Back in the before world, in 2019, I wrote a column for this space called “Gardening is Writing.” My premise was simple. Many of the same skills to grow a successful vegetable garden could be applied to writing as well.

Then yesterday, I ran across a framed image at a Starbucks, of all places, that reminded me of the art I used to draw when I was in high school. I sent it to one of my high school art teachers, Laura Brouse (check out her current art – it’s amazing), who still has a bit of my art after all these years.

She acknowledged how similar it was, and then mentioned how focused I would get when I was creating art – that I would just block out all the raucous noise around me and become invested in the work. She also suggested that I should start to draw and paint again.

I’ve been thinking about that all this morning. Then it hit me this that I do much the same when I go out into the garden each day to water the plants.

It’s a sanctuary for me, a place to feel the sun on my face, the breeze on my arms. Where I care for the plants in their neat little pots and see how all the little steps I took over the last five months helped create such a beautiful, serene place (see the photos – when I first planted it, and today). That’s also how I feel when I get deep down into the roots of writing.
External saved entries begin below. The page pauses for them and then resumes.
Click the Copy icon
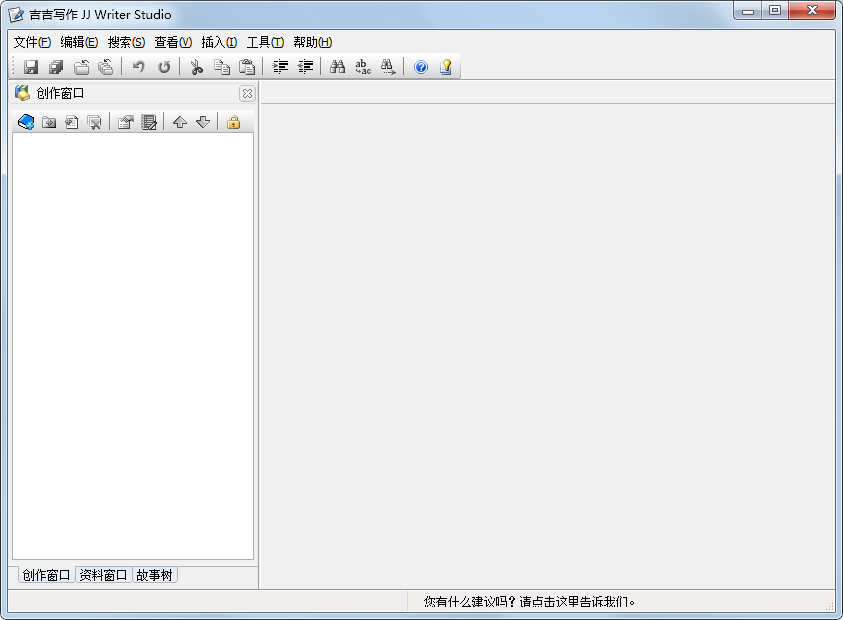This screenshot has width=843, height=620. pos(220,66)
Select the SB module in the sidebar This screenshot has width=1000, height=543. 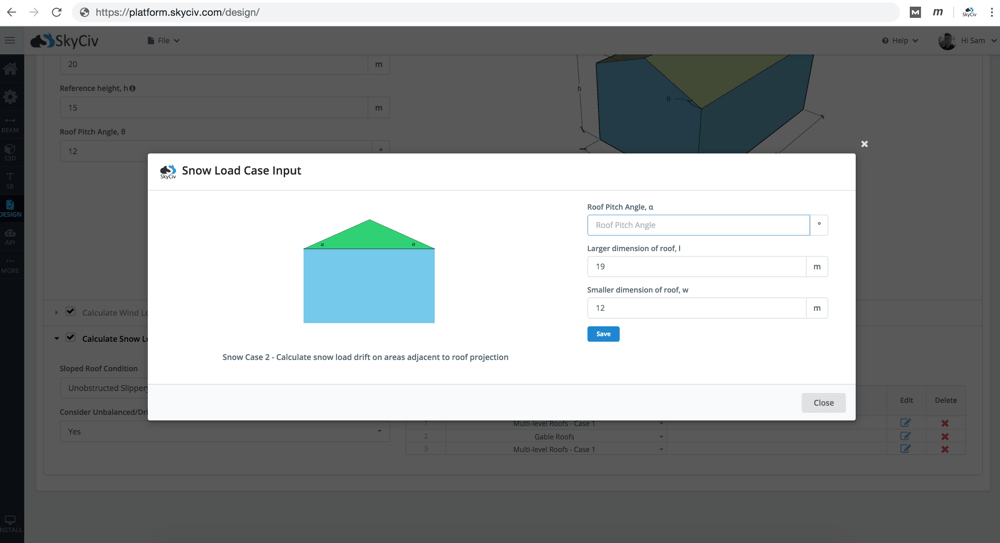(x=10, y=180)
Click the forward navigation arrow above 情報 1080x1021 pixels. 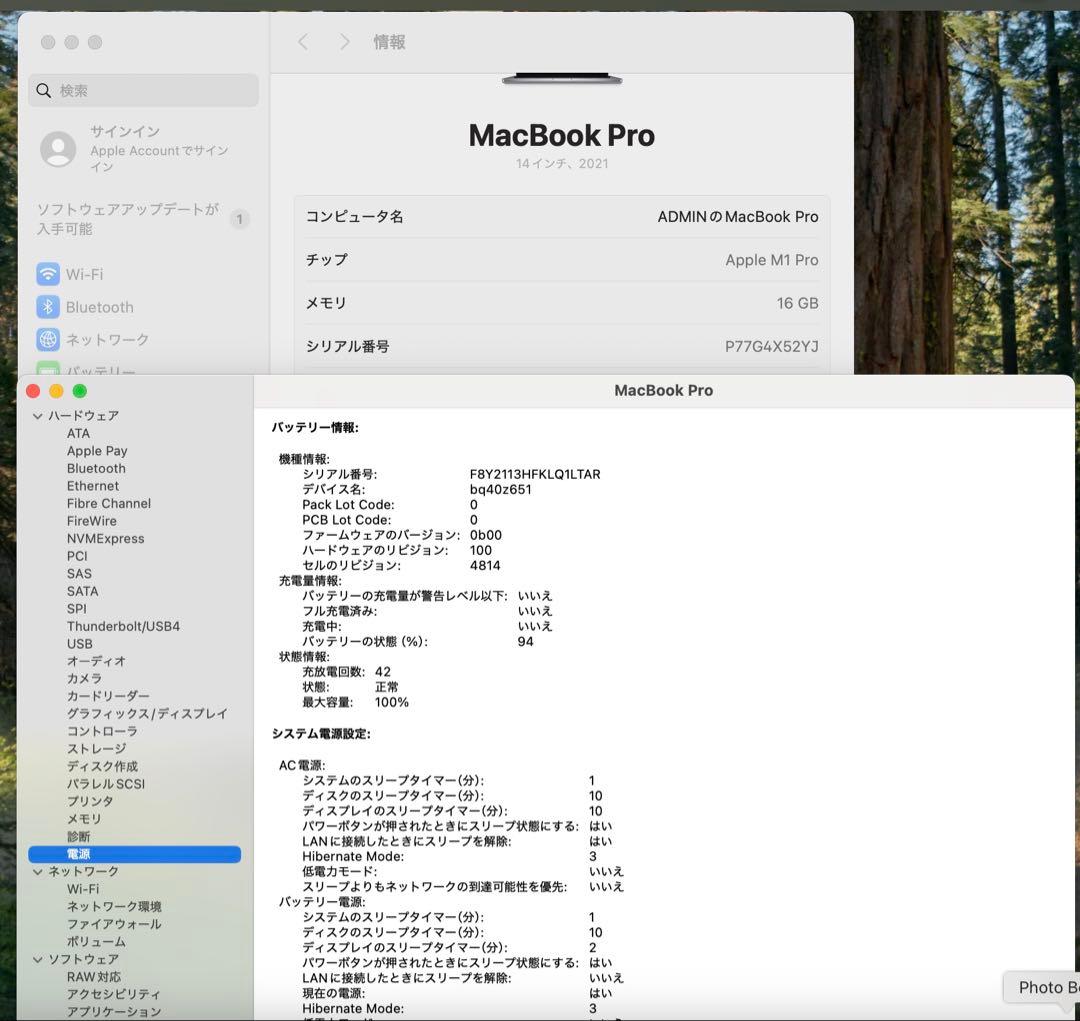(344, 42)
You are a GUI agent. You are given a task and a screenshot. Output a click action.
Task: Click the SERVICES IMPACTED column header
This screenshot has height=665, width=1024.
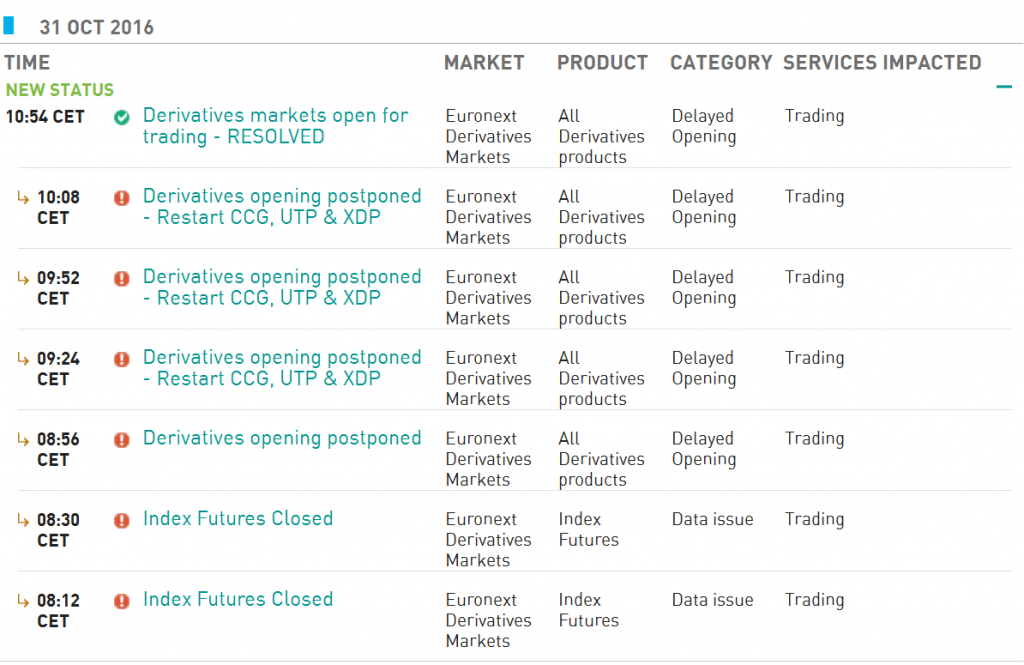882,62
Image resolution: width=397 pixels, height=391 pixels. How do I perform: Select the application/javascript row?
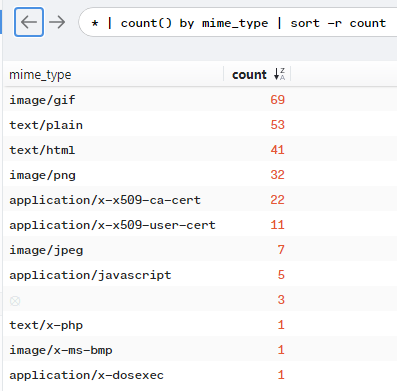tap(200, 275)
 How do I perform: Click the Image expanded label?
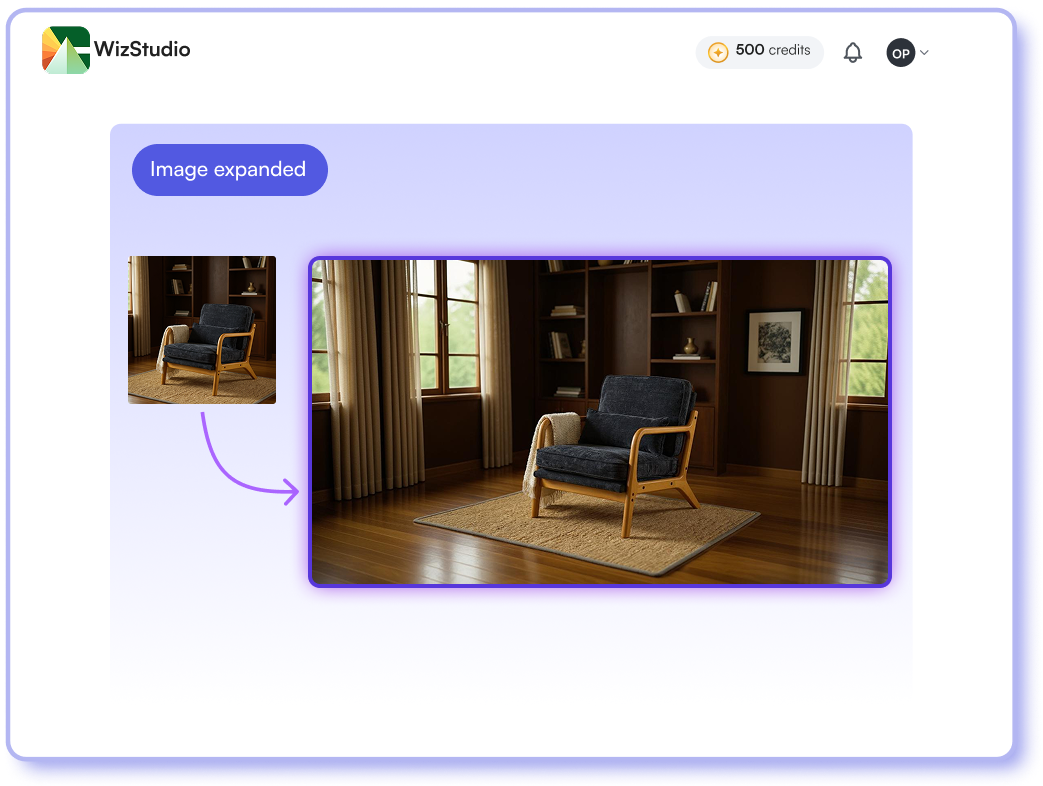click(229, 170)
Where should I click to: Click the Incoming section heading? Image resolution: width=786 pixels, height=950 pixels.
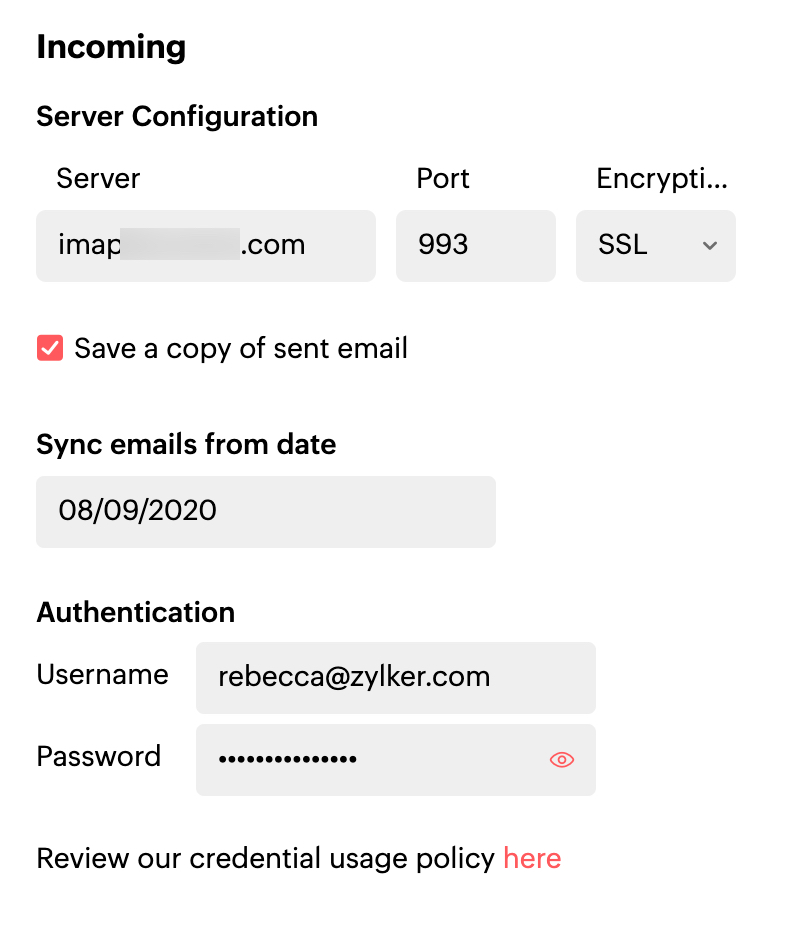click(111, 47)
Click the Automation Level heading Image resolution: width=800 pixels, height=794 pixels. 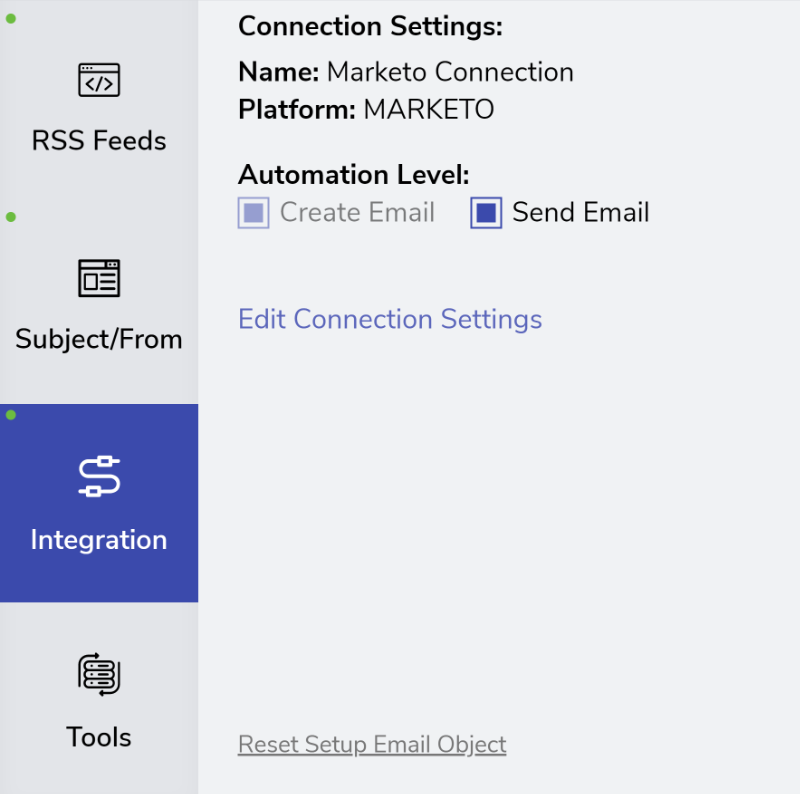tap(354, 175)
But the parallels between the two run far deeper.

As writers and gardeners, we carefully select the seeds or young shoots from which to grow our garden. We nurture them, taking care to pay attention to each separate plant, just as in writing we manage our individual plot and character arcs. We prune them back where needed, stripping out the extra growth that weakens the whole.

Sometimes we run into danger – like the spider mites that have decimated my tomato crop year after year. We reach out to others with gardens of their own to learn how to overcome these challenges, like spraying on a bit of organic neem seed oil to keep the mites at bay. Or when we write, trimming out the part that never fit quite right.

Sometimes our work is exclusively for our own enjoyment, and sometimes there’s enough bounty to go around. And as the season draws to a close, so does our work, as we wind it down to its conclusion and ready ourselves for another round. Another garden. Another novel.

This year’s green novel is filled to overflowing with tomatoes, peppers, and basil that needs a good trim, lest it come to flower too soon. Still problematic are the zucchinis that die on the vine more often than they ripen to maturity, like plot ideas that never quite panned out.

Every year, every garden, every novel, you get a little better at this, learn a bit more, create a more beautiful thing.

And it’s in the fallow season, that dark wintertime when the plants are gone, the temperature drops, and the old vegetable flesh decomposes slowly into the soil, when our ideas for a new garden are born.

Then once again we sink our hands into the soil, enriched with the knowledge of seasons past, and coax from it the green shoots that will form a new masterpiece.

And every year, I get a little better at creating something wild and new.

To my writer friends, what hobby of yours is most like writing, and why?